Pixel coordinate grounding data ▸
....

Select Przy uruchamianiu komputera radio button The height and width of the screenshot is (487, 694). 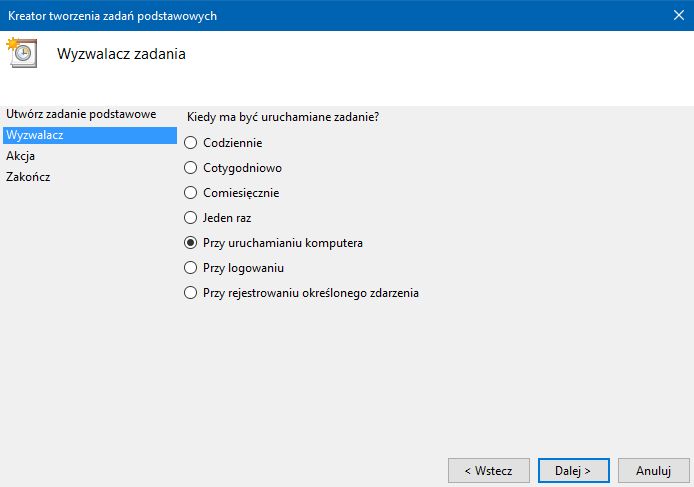tap(191, 243)
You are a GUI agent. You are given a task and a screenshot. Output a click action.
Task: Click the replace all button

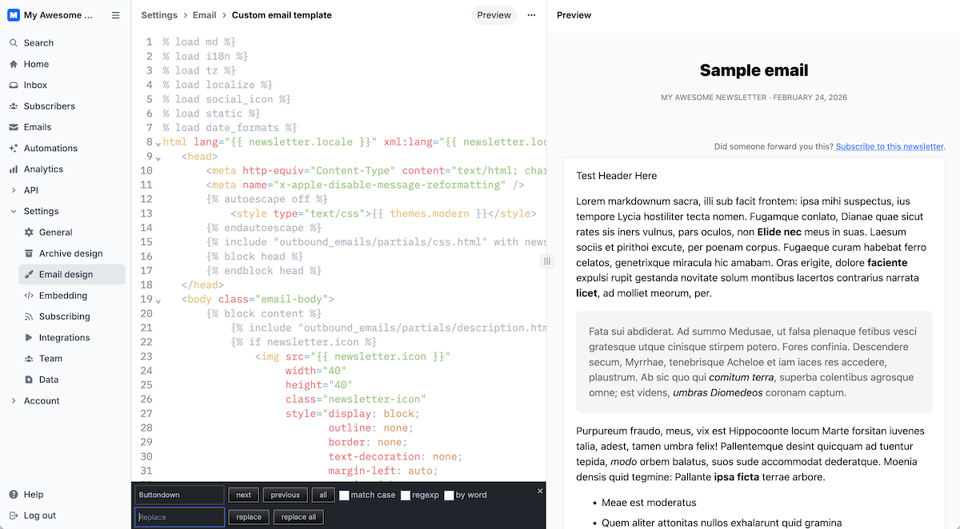pos(299,517)
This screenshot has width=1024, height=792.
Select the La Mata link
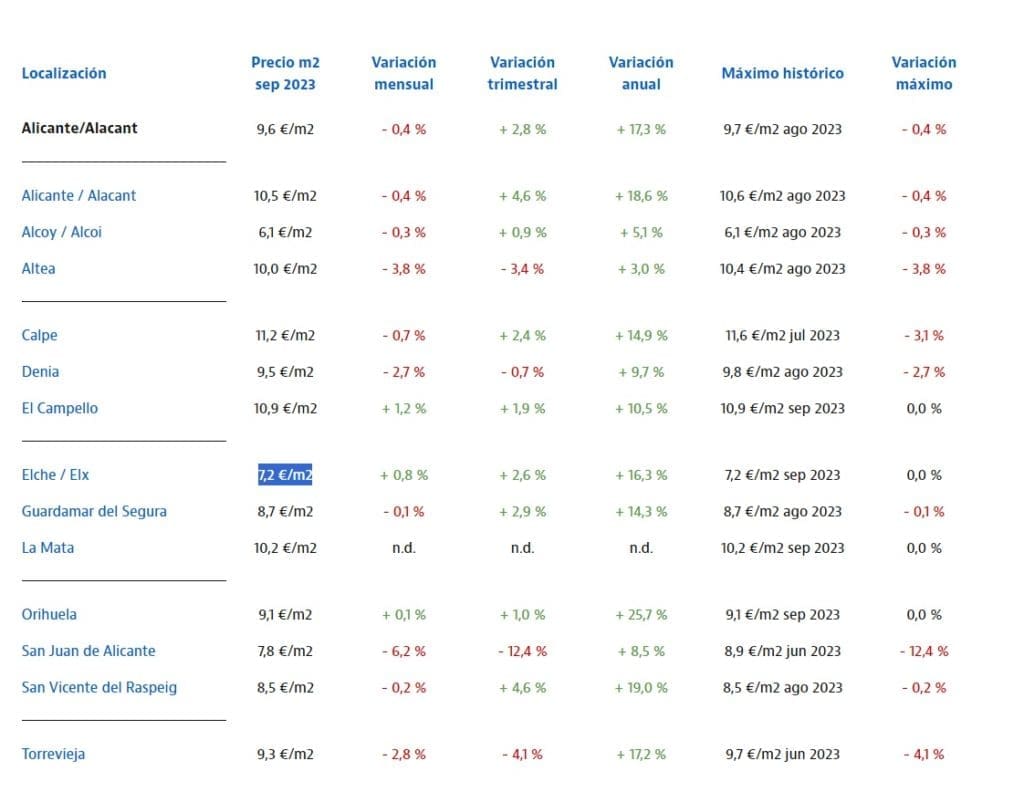(x=48, y=548)
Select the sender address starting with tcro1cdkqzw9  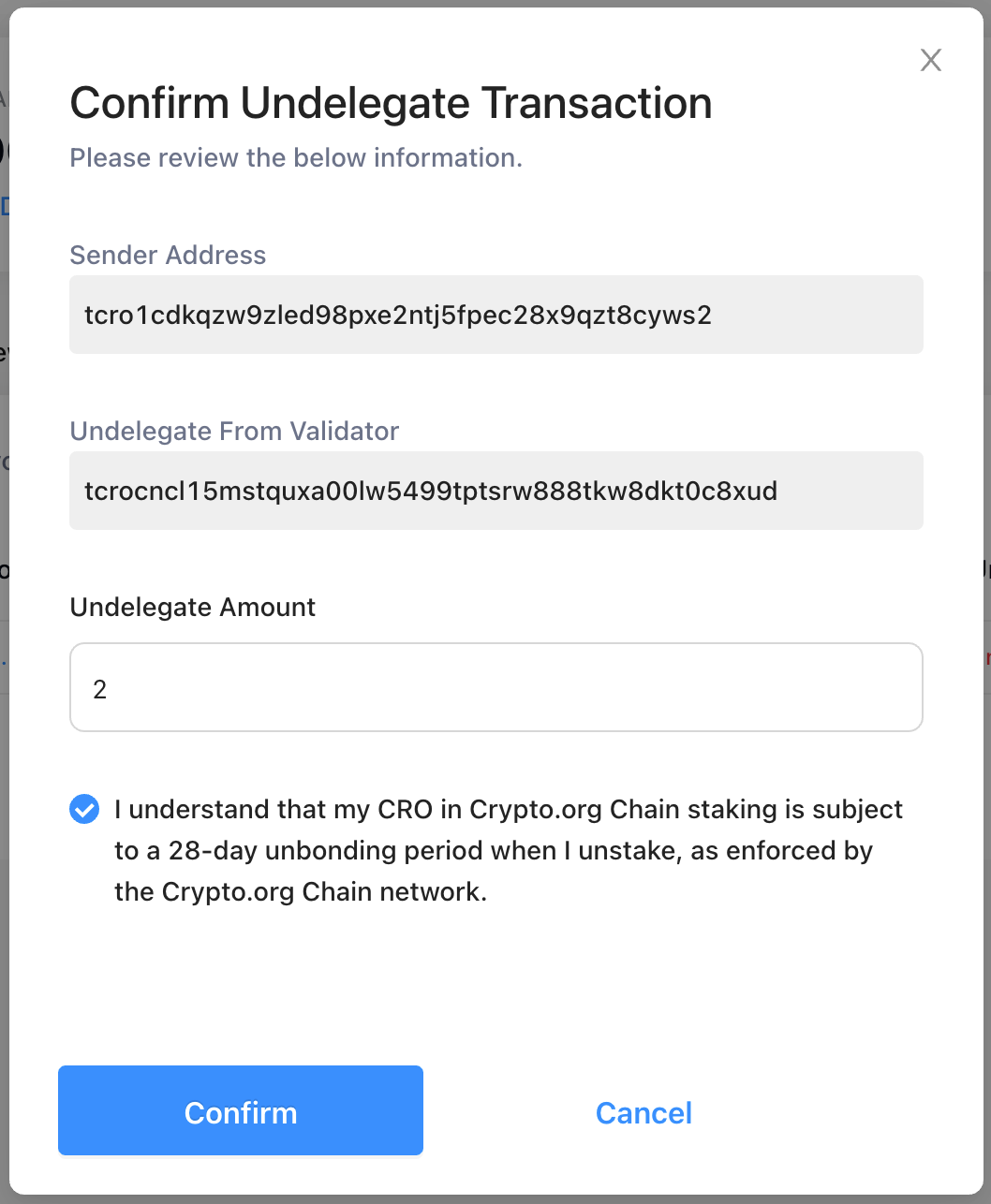click(x=398, y=316)
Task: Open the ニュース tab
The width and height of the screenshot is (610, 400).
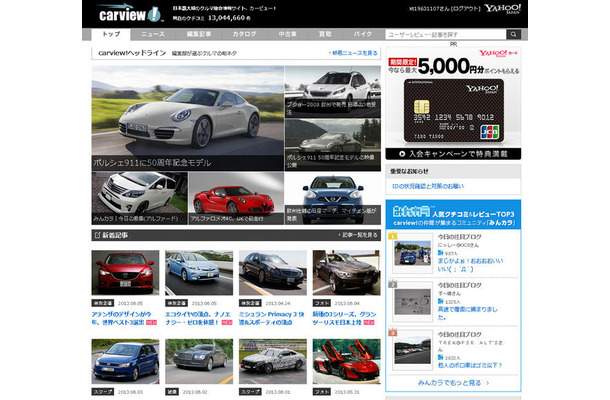Action: tap(152, 34)
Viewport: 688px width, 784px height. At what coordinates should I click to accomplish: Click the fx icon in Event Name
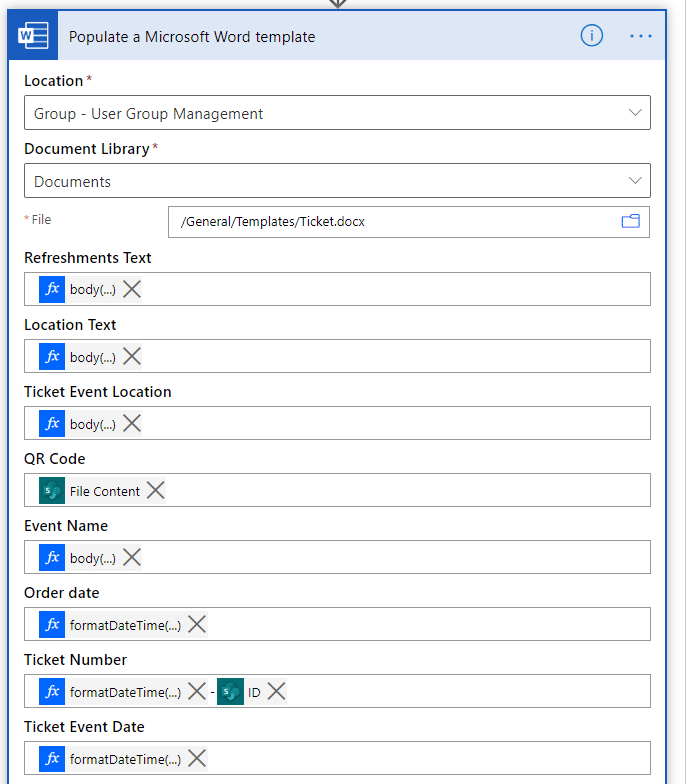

....

WORK TO COMPLETE ▸ Please return the lines from the line with "The width and" through the last line of the data, both included, exactly, and without pictures.

PROBLEM SOLUTION ▸
The width and height of the screenshot is (610, 400).
Action: tap(152, 34)
Viewport: 688px width, 784px height. At what coordinates should I click to accomplish: Click the fx icon in Event Name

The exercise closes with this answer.